* **Action item**:
In the passage on San Severo's history below, copy the text between "In the 19th" and "in San Severo.", inclusive, word for word.

* **Given text**:
******************************

In 1579, whilst it was at the height of its fame, but also in an advanced state of economic decline, the city was sold to Duke Gian Francesco di Sangro, who obtained for his heirs the title of Princes of Sansevero.  It was the beginning of the end, despite the fact that in 1580, the city was promoted to an Episcopal See. For on the 30th July, 1627, catastrophe struck as an earthquake razed the city almost completely to the ground.  Reconstruction was slow, but in the 1700’s, once it had returned to being a centre for trade, and especially agriculture, San Severo blossomed again in Baroque style to see magnificent buildings rise up, such as residences for the nobility and middle classes, the monumental monasteries of the Celestines, Franciscans, and Benedictine nuns, and a number of new churches.  Meanwhile, in the very first years of the century, the Curia set a new protector at the side of Saint Severinus, with equal dignity: the bishop Saint Severus.

The flourishing Baroque age came to traumatic end with the sacking of the city by the French in 1799.  The Republican army bloodly repressed a violent reactionary rebellion against the Jacobites, who were slaughtered by a furious mob.  The crowd, misunderstanding the egalitarian aspirations of their young, revolutionary fellow citizens, cut down the Freedom Tree.  This was the symbolic beginning of a new political and social direction that changed definitively the economy and society of the city.  In 1811, the city became headquarters of the Sub-Prefecture, whilst in 1819, the Civic Theatre “Real Barbone” was inaugurated.  It was one of the oldest in Puglia, with a rich Italian-style auditorium that had been converted from the old government building, once the offices had been transferred to the closed-down Celestine monastery in 1813.  In 1854, the Civic Gardens (Villa Comunale) were opened, and 1858 saw the inauguration of the Ferdinand Library (Biblioteca Ferdinandee), nowadays named after the great Sanseverian publisher, Alessandro Minunziano.  The previous year, the Madonna of Succour was elected as Patroness of the city, to stand alongside Saint Severinus and Saint Severus.  In 1864, the Royal Gymnasium and Technical Schools opened their doors, and in1866, the Infant Nursery School opened.  Shortly afterwards, a passion for music lead to the foundation of two bands that were set for glory: the Bianca in 1879, and the Rossa in 1883.  Both bands were winners of numerous, prestigious, international awards.

In the 19th Century, the city acquired an ever more modern appearance.  In 1915, the new Civic Hospital opened, and in 1923, the splendid Prince of Savoy school buildings were inaugurated in the presence of the heir to the throne, Umberto di Savoia.  In 1937, the new Civic Theatre started its activities.  One of the largest theatres on the Italian peninsula, it was designed by the nationally acclaimed academic Cesare Bazzini, and decorated by the artist Luigi Schingo.  This monumental structure is today named after Giuseppe Verdi.  In the second half of the century, in a climate rich in cultural activity, personalities such as the writer Nino Casiglio, and the brilliant cartoonist Andrea Pazienza were based in San Severo.

******************************

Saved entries

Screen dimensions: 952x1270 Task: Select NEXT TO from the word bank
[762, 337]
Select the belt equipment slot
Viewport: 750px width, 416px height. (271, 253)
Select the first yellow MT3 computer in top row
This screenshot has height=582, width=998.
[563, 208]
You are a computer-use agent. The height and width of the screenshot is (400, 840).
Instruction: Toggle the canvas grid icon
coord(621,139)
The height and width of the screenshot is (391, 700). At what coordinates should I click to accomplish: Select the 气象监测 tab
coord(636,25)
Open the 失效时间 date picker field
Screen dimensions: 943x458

******************************

* **Solved exercise**:
In the 19th Century, the city acquired an ever more modern appearance.  In 1915, the new Civic Hospital opened, and in 1923, the splendid Prince of Savoy school buildings were inaugurated in the presence of the heir to the throne, Umberto di Savoia.  In 1937, the new Civic Theatre started its activities.  One of the largest theatres on the Italian peninsula, it was designed by the nationally acclaimed academic Cesare Bazzini, and decorated by the artist Luigi Schingo.  This monumental structure is today named after Giuseppe Verdi.  In the second half of the century, in a climate rich in cultural activity, personalities such as the writer Nino Casiglio, and the brilliant cartoonist Andrea Pazienza were based in San Severo.